The profitability grew by 32 per cent from Sh18 billion reported the same period last year.

Safaricom’s growth in profits was on the back of increased usage of non-voice products such as M-Pesa and mobile data by its customers. Revenues from non-voice category notably grew to surpass revenues from the traditional mainstay of voice services, and are now fast becoming the firm’s “bread and butter”.

The firm earned Sh52 billion from the non-voice revenue stream under which mobile money and data registered the fastest growth. Revenues from voice service stood at Sh45.7 billion and a further Sh4 billion from the sale of handsets at its retail outlets.

Mobile data revenues grew 46 per cent to Sh13 billion while M-Pesa revenues went up 33 per cent to Sh25 billion.

Growing appetite

“A majority of our revenue, for the first time, is represented by our non-voice revenues. We attribute this to a growing appetite for data,” said Bob Collymore, Safaricom's Chief Executive Officer. “Voice continues to show resilient growth. It is not a dead area yet. We see a population growth of a million people every year and for us this is an opportunity to grow both voice and non-voice revenues,” he added.

The figures were also boosted by a one-off provision write back of Sh3.35 billion from a dispute settled in favour of the company.

And in a bid to further increase the non-voice revenue, it announced that it would scrap M-Pesa charges for sending and Lipa Na M-Pesa transactions for amounts below Sh100.

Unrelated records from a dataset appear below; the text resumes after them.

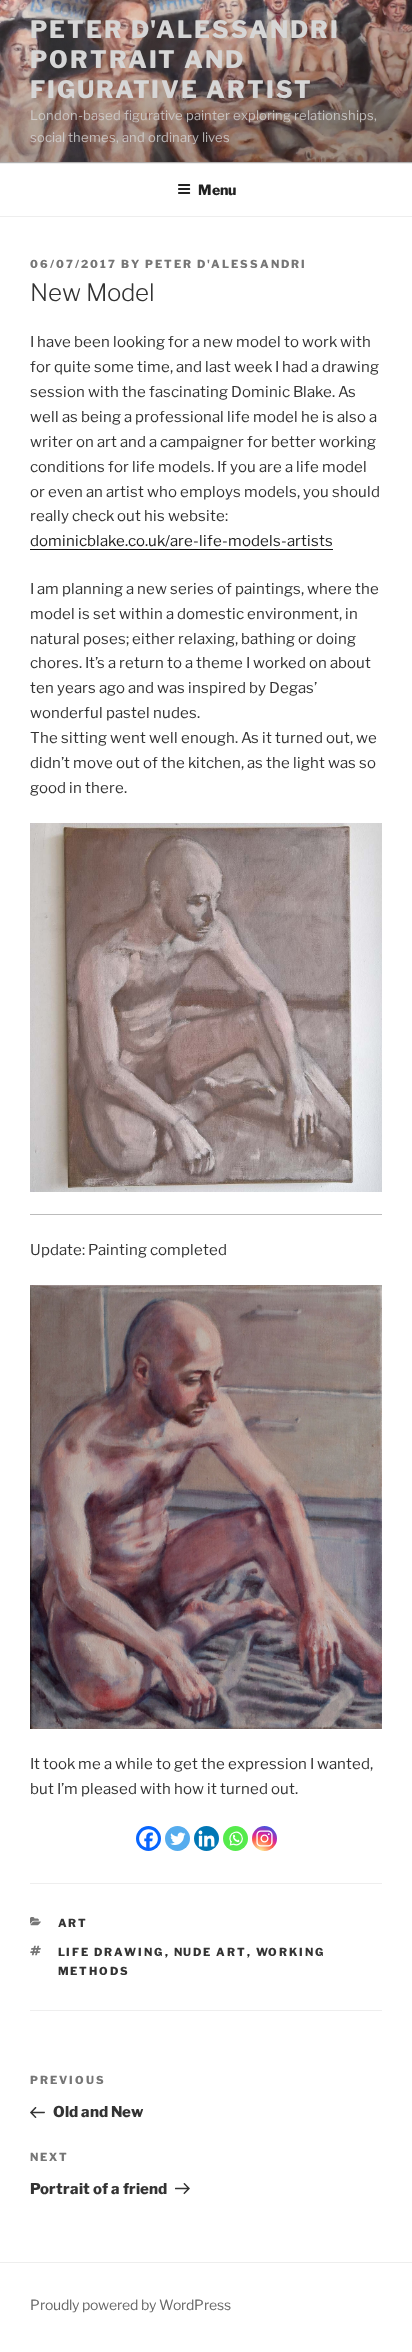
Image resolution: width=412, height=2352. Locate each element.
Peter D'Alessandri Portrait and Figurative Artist (185, 59)
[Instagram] (264, 1838)
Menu (217, 189)
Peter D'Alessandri (226, 264)
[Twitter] (177, 1838)
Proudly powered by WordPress (130, 2304)
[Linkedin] (206, 1838)
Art (73, 1923)
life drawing (111, 1952)
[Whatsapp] (235, 1838)
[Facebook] (148, 1838)
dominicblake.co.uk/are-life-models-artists (181, 541)
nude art (210, 1952)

“We have reviewed charges for person-to-person and Lipa Na Mpesa transactions under Sh100. Under the ‘M-Pesa Kadogo’ it will be free to send value of Sh100 and below,” said Collymore.

“To guard against abuse, we will limit the number of transactions between two specific numbers over a period of time.”

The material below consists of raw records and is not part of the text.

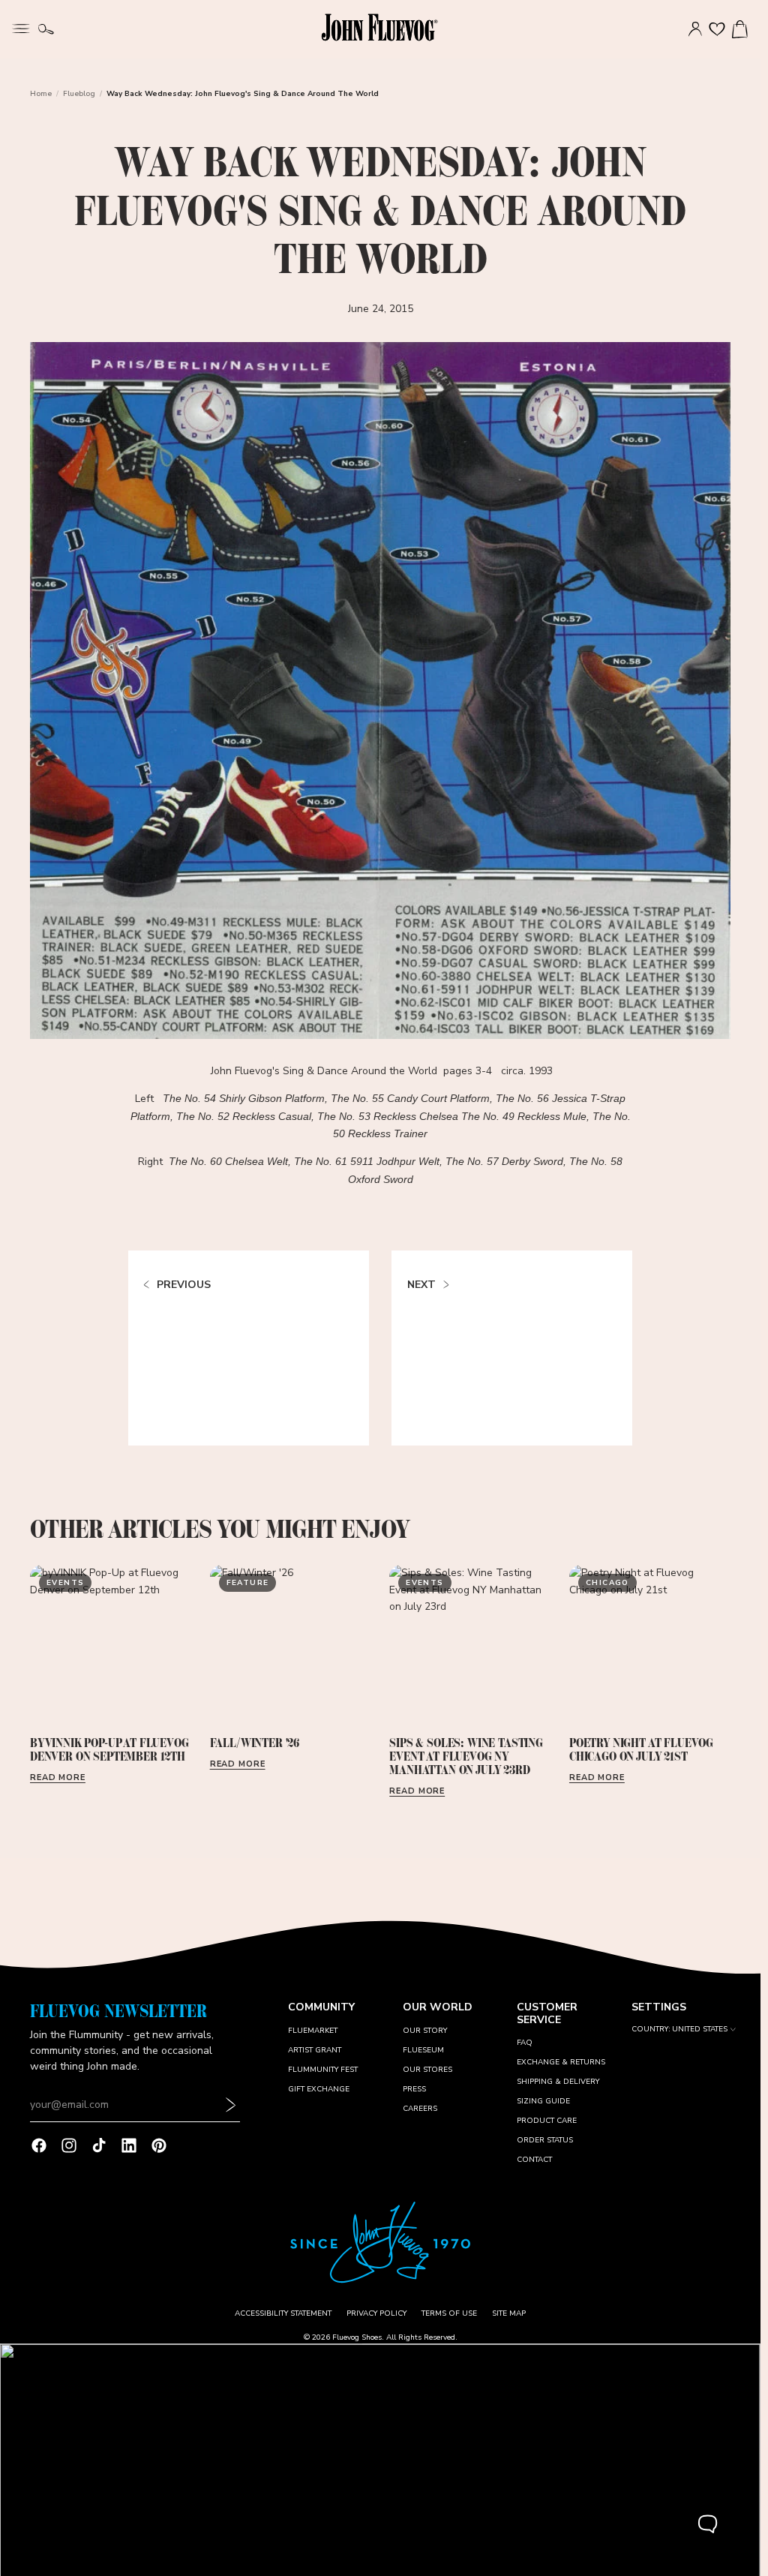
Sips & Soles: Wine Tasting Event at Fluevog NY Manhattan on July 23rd (466, 1756)
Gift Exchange (319, 2089)
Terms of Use (449, 2313)
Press (414, 2089)
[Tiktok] (99, 2145)
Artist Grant (314, 2050)
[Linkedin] (129, 2145)
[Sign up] (231, 2105)
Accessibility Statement (283, 2313)
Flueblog (79, 94)
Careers (420, 2108)
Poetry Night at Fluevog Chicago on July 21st (641, 1749)
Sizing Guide (543, 2101)
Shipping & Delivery (558, 2081)
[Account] (695, 29)
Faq (524, 2042)
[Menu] (21, 27)
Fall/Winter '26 (254, 1742)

This is expected to increase the number of people active on the mobile money ecosystem and the number of transactions the system handles. This is at a time when the firm has to ward off competition, with increased activity in the mobile money front.

The firm said in the six months, free cash flow more than doubled to Sh20.1 billion in improved trading results and completion of the National Police Security (NPS) Network Project. The telco spent Sh8.44 billion on the project by September 2015.

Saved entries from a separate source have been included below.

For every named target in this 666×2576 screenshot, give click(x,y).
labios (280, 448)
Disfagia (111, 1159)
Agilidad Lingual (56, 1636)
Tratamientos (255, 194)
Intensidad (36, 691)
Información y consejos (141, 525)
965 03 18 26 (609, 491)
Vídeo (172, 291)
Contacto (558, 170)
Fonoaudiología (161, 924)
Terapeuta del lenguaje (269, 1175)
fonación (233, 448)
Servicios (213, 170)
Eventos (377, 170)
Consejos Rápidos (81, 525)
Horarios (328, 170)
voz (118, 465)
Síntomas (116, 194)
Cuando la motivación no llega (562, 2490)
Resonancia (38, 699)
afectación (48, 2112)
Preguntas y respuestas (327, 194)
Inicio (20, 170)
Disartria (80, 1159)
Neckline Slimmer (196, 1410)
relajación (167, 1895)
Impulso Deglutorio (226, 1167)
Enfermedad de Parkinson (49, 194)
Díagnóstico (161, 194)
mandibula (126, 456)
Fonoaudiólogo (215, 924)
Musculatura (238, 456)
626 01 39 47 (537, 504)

Going forward, Collymore said Safaricom would continue its push to have more of its customers using mobile data services. The firm will increase its 4G base stations to 1,000 by end of this year as well as partner with handset makers to avail cheaper smartphones in the market.

“Mobile data is our fastest growing revenue stream and we will focus on increasing the number of 3G and 4G smartphones on our network through launching more 4G sites and offering affordable smart devices. We will continue with our fibre rollout to homes that will enable us to offer high speed Internet,” he said.

The firm is bullish about the rest of the year and expects to maintain the growth momentum over the remaining six months of its financial year and projects that its revenues and profitability will double.

It expects its operating profits to hit Sh97 billion for the full year to March 2017.

Yesterday at the Nairobi Securities Exchange (NSE), Safaricom dominated activity and accounted for 67.3 per cent of turnover. The telco touched a high of Sh21.75, closing unchanged at Sh21.25.